Text:
######

Der Tod des Autors 3.0

Eine hellsichtige Satire auf den Literaturbetrieb, die leider kitschig endet.
Hamburg

Auf den ersten Blick könnte das Szenario, das Noëlle Revaz in „Das unendliche Buch“ entwirft, den feuchten Träumen jeden Autors und jeder Autorin entsprungen sein: Buchpremieren werden live im Fernsehen übertragen, Schauspieler engagiert, um aus dem Publikum heraus vermeintlich spontane Lobeshymnen anzustimmen, die Bücher selbst wie Reliquien verehrt. Die ganze Nation fiebert ihrer  Veröffentlichungsstunde entgegen wie heutzutage einem WM-Endspiel oder dem Eurovision-Song-Contest-Finale. Schnell wird allerdings klar: Es geht nicht mehr um das, was sich zwischen den Buchdeckeln befindet, sondern nur noch um das Drumherum. Gewicht, Covergestaltung, Farben und Schrifttypen werden in zahllosen Talkshows gefeiert, Dauer, Umstände, Vorbilder und Anekdoten rund um die Erschaffung eines Buches ausführlich verhandelt. Doch dient dies meist nur als Überleitung zu ganz anderen Themen, zum Beispiel zur familiären Situation einer Autorin, oder – bei Nichtvorhandensein von Kindern, wie im Falle der Hauptfigur Jenna Fortuni – ihrem Kanarienvogel. „Das Buch war ein Podest“, konstatiert sie, „der Zugangspass, mit dessen Hilfe man Interviews in Gang halten und Fernsehsendungen besuchen konnte“.

Der Text ist tot, es lebe der Autor!

######

Aufgaben:
a. Prüfe, ob die folgenden Aussagen mit der Rezension übereinstimmen. Beantworte jede mit Ja oder Nein und zitiere die entscheidende Stelle wörtlich.
(i) Im Roman werden Buchpremieren live im Fernsehen übertragen.
(ii) Die Hauptfigur Jenna Fortuni hat Kinder.
(iii) Im beschriebenen Szenario steht der Inhalt der Bücher im Mittelpunkt.
b. Führe die Rezension zu „Das unendliche Buch“ im Anschluss an die Zwischenüberschrift „Der Text ist tot, es lebe der Autor!“ weiter.
Die Einträge sind eigenständiges Material und haben mit der Rezension nichts zu tun.

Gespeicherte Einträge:
######

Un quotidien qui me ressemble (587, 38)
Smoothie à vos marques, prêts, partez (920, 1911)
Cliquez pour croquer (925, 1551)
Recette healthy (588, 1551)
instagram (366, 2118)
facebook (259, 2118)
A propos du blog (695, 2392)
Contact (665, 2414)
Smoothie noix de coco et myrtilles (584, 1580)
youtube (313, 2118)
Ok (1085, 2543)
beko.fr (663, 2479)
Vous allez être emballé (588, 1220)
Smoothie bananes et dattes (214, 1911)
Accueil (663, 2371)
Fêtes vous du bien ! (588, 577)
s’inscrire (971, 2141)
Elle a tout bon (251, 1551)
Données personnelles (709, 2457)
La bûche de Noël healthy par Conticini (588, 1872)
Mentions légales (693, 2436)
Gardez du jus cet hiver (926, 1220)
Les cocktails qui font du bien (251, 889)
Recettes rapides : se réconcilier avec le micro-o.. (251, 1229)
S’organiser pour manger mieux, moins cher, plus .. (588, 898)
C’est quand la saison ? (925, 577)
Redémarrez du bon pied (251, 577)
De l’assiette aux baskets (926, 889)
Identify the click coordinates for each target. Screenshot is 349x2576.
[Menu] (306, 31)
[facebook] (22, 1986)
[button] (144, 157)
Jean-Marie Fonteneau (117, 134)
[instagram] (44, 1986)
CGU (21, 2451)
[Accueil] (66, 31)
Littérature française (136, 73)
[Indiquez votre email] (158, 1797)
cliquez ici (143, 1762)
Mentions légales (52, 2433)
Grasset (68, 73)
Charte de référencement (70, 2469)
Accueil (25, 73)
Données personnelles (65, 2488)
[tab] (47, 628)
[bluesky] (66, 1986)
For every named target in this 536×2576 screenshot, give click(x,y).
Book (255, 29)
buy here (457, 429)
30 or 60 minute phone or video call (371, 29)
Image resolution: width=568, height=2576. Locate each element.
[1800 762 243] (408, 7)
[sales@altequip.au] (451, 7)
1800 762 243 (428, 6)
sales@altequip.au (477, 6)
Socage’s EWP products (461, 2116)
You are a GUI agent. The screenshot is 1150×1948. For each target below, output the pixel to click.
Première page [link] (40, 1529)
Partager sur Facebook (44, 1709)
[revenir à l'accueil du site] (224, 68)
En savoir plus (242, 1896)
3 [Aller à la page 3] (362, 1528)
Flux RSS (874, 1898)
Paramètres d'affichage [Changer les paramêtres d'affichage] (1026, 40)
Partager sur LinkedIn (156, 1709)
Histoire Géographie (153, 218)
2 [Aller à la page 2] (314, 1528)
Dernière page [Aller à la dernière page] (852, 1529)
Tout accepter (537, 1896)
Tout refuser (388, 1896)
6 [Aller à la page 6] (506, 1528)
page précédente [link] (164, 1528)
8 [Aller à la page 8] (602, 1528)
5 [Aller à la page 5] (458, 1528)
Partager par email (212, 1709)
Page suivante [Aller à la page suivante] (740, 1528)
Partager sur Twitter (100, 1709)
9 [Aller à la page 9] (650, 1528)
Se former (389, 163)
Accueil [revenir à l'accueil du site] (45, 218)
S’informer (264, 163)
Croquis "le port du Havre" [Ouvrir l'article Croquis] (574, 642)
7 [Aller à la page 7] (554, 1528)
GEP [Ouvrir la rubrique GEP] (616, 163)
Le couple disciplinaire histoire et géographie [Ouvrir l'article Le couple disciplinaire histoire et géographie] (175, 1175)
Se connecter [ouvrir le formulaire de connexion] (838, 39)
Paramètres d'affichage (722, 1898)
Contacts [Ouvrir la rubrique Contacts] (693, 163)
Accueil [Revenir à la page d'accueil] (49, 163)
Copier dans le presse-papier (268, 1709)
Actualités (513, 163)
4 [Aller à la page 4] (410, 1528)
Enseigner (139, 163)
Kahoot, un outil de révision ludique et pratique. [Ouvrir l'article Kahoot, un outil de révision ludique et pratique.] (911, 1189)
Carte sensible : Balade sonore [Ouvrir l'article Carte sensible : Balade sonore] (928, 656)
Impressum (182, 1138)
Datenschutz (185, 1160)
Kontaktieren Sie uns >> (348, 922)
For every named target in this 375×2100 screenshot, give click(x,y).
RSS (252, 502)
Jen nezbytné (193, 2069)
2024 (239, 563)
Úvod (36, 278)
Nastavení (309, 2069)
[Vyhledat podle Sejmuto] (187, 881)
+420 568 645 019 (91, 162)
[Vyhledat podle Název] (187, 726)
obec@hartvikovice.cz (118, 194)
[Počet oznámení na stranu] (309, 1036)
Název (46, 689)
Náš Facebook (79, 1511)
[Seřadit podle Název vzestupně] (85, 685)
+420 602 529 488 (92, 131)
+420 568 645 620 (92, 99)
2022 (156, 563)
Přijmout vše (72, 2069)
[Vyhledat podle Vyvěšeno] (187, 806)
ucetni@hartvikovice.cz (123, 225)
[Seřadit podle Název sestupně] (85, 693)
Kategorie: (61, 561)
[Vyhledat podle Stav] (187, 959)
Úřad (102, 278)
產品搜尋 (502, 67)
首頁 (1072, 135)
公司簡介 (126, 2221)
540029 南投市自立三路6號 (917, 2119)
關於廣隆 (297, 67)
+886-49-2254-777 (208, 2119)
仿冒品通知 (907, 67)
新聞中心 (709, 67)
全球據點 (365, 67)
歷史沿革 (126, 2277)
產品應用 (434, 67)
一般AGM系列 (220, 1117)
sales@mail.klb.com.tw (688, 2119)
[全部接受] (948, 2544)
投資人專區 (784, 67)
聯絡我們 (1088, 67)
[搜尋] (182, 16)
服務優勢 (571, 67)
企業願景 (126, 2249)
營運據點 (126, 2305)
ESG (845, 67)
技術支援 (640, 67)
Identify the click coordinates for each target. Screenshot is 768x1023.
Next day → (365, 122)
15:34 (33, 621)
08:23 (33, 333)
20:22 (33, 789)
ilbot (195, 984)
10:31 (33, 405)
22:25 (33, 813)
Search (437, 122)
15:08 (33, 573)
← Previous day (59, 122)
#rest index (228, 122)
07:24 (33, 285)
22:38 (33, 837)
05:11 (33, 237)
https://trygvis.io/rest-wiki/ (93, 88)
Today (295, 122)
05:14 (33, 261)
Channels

######

Antworten:
a.
(i) Ja: „Buchpremieren werden live im Fernsehen übertragen“
(ii) Nein: „bei Nichtvorhandensein von Kindern, wie im Falle der Hauptfigur Jenna Fortuni“
(iii) Nein: „Es geht nicht mehr um das, was sich zwischen den Buchdeckeln befindet, sondern nur noch um das Drumherum.“

b.
Roland Barthes würde sich im Grab umdrehen; Michel Foucault vermutlich ebenso. Revaz verkehrt in ihrer Dystopie aber nicht nur das Konzept des Texts als alleinige sinnstiftende Instanz in ihr Gegenteil, sie entfernt den Text gleich vollends aus der Gleichung. Denn obwohl in ihrer Zukunftsvision ein Autor sein Buch stets – wie ein Talisman oder Erkennungszeichen – in Griffweite liegen haben muss, ist er von dessen Inhalt völlig entkoppelt. Das Innere eines Buches ist „ein riskanter und verborgener Ort“ geworden. Ein Buch aufzuschlagen, wird nur noch kleinen Kindern zugestanden – bevor sie lesen können. Somit sind die einzigen, die überhaupt noch wissen, was sich im Innern der Bücher befindet, die Autor_innen selbst. Allerdings ist auch Jenna nicht mehr ganz sicher, was eigentlich in ihren eigenen Büchern steht. Schließlich hat sie nach der Veröffentlichung keines jemals wieder aufgeschlagen. Die meisten Autor_innen, suggeriert Revaz, arbeiten ausschließlich im Copy&Paste-Verfahren. Ob sie sich ihre Versatzstücke aus dem Internet zusammenklauben oder ob eine ehemalige Lehrerin die Hausaufgaben ihrer Schüler abtippt, spielt dabei keine Rolle – da niemand die Bücher tatsächlich liest, gibt es auch keine Plagiatsskandale mehr.

Es sind genau diese ironischen Überzeichnungen des Jetzt, die „Das unendliche Buch“ so lesenswert machen, so komisch und traurig zugleich. Zumindest für alle, die aktuell in einem Independent-Verlag ums Überleben kämpfen. Allzu deutlich spitzt Revaz diverse heute schon abzusehende Entwicklungen im Literatur- und Kunstmarkts zu, und allzu genau wissen wir, dass ein satirisches Buch wie dieses an diesen Entwicklungen rein gar nichts zu ändern vermag. Wohl jede_r, der/die abseits des Mainstream schreibt, kennt Revaz‘ Dogmen des zukünftigen Literaturmarkts zumindest in Ansätzen, hat sie vielleicht bereits in der ein oder anderen Form von einer Agentin oder einem Lektor zu hören bekommen.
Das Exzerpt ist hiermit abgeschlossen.